Das Öldispersionsbad ist eine 'Äußere Anwendung' von heilenden Substanzen.

Als Medium wird Wasser verwendet. In dem Wasser werden die therapeutisch wirksamen Ölsubstanzen gelöst.

Eigentlich löst sich Öl in Wasser nicht und deshalb bedarf es eines Kunstgriffes: Mit Hilfe des Öldispersionsapparates, einer Erfindung von Werner Junge, wird das Öl dispergiert, es entstehen feine Nebeltröpfchen, die mit Öl umkleidet sind.

 

Anwendungsbeispiele:

  • Durchblutungsstörungen
  • Erkrankungen des Rheumatischen Formenkreises
  • Hauterkrankungen (Neurodermitis, Psoriasis)
  • Chronische Schmerzleiden
  • Neurologische Erkrankungen
  • Chronische Organerkrankungen
  • Lungenleiden (Asthma, Krupp, Chron.

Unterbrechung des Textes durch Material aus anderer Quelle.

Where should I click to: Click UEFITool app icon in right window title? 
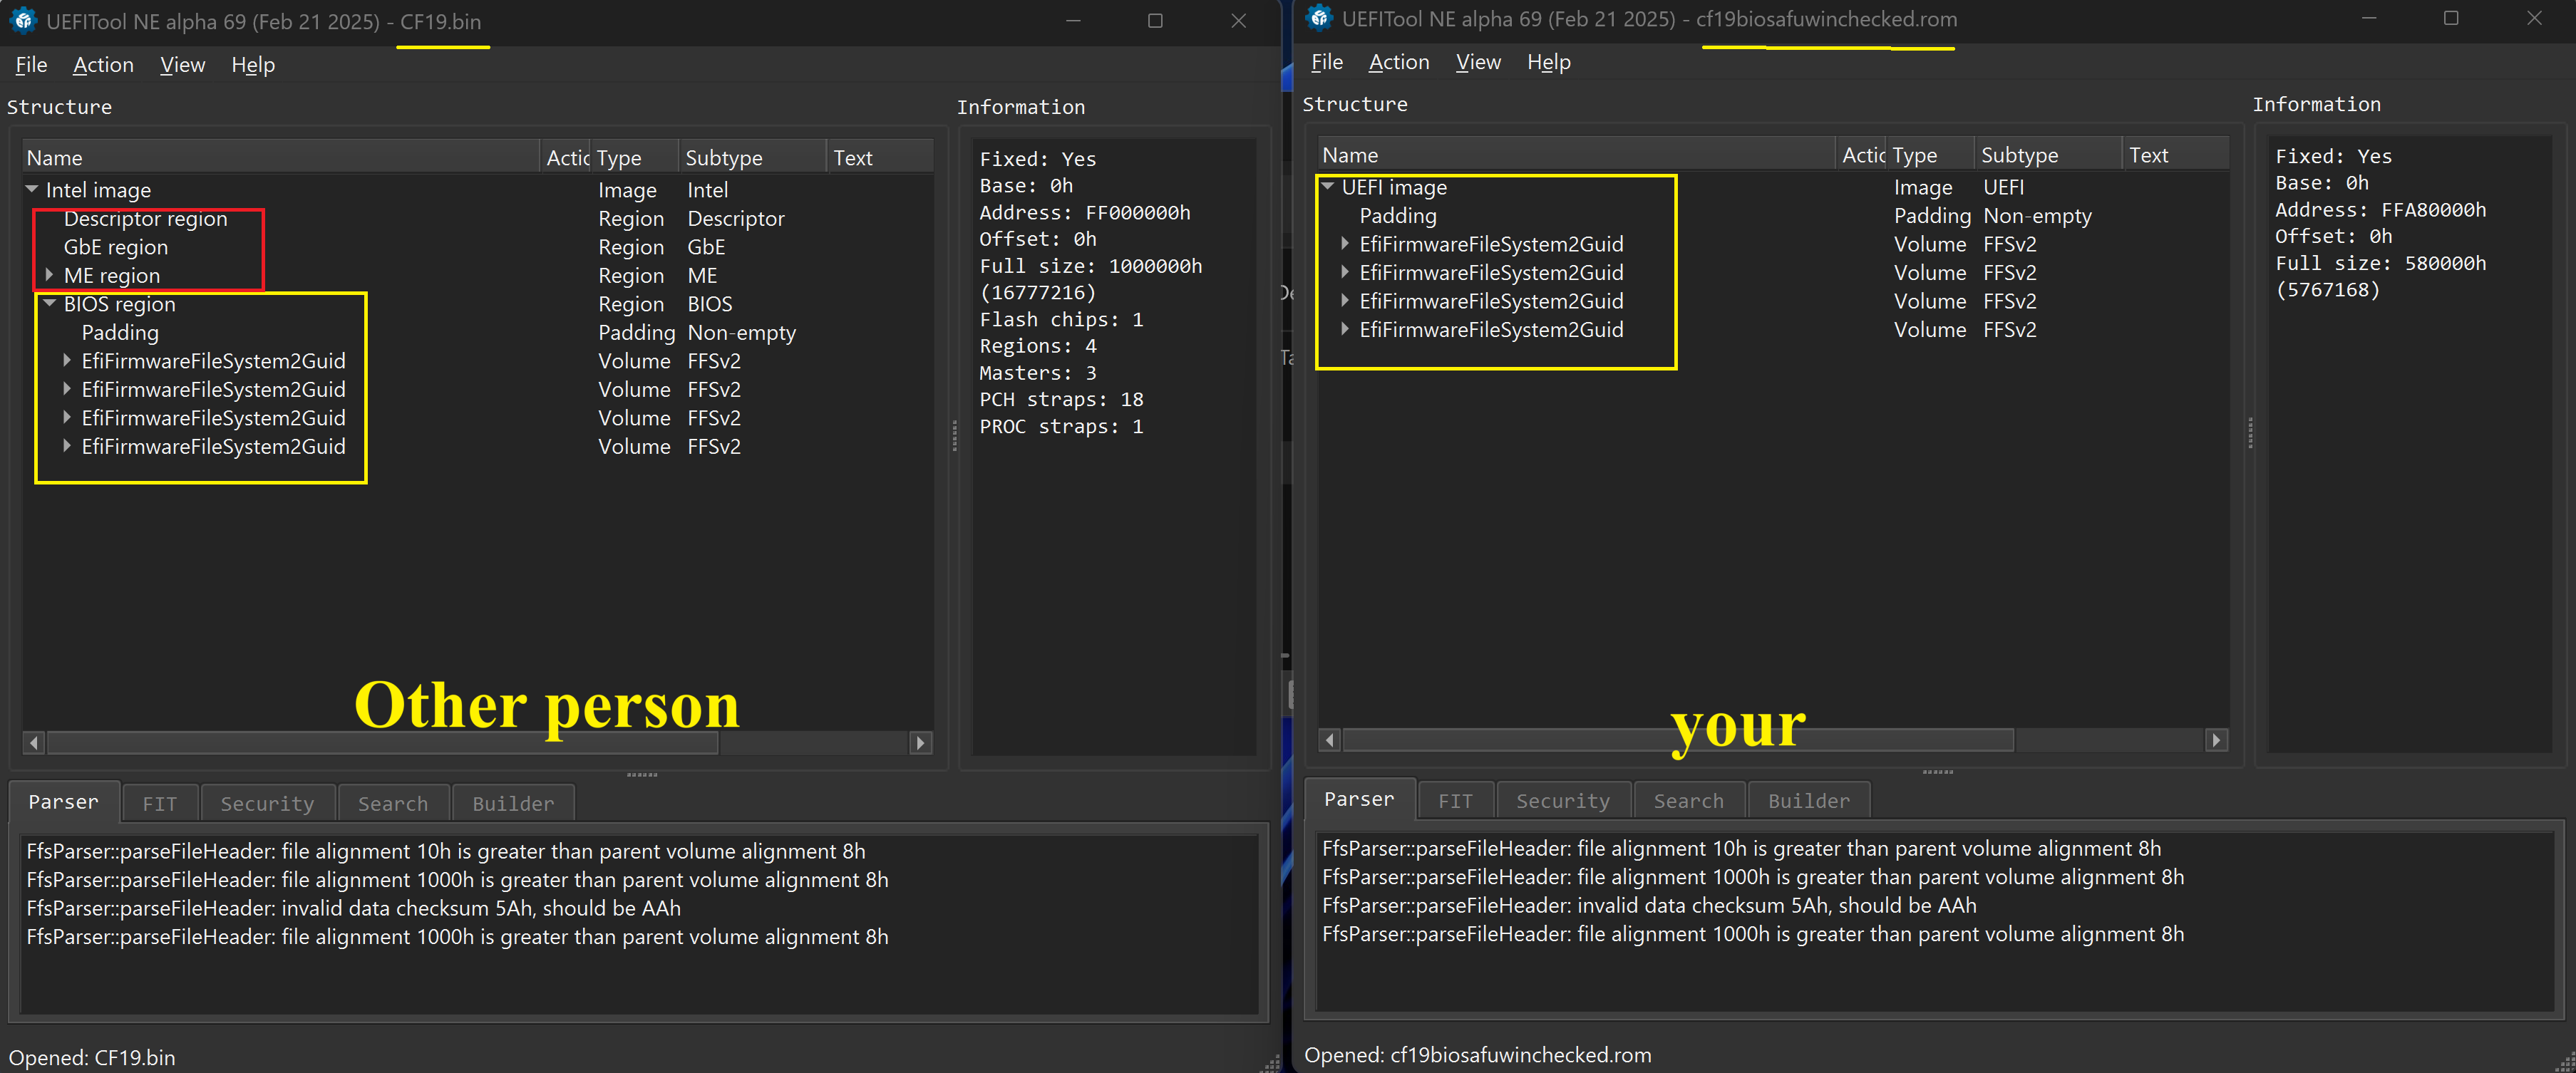[x=1319, y=18]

Bronchitis)
  • Allergien, Heuschnupfen
  • Allgemeine Immunstimulation
  • Chronische Müdigkeit
  • Lymphatische Stauung
  • Schlecht heilende Wunden
  • Psychische Labilität
  • Krebs

 

Wirksamkeit:

Das Ziel der Öldispersionsbäder ist, das Immunsystem so zu stärken, dass es sowohl überschießende Prozesse, wie auch ein Abgleiten in die Untertemperatur verhindert. Es soll wieder in die Lage versetzt werden ein stabiles Immungleichgewicht herzustellen.
Über die Ausnutzung des Wirbelprinzips werden jeweils spezielle Öle mit Wasser verwirbelt. Es entsteht eine stabile Öl-Wasser-Mischung ohne Zusatz von Emulgatoren. Die entstehenden Öl Tröpfchen sind so klein, dass die Barrierefunktion der Haut überwunden werden kann, das Öl die Haut passiert und über das Kapillarsystem in die Blutbahn gelangt.
Dieselben Kräfte, so führte Steiner aus, die die Pflanze veranlassen, Öle zu bilden, können auch unser Ich dazu bringen, sich intensiver mit seiner physischen Organisation auseinander zu setzen.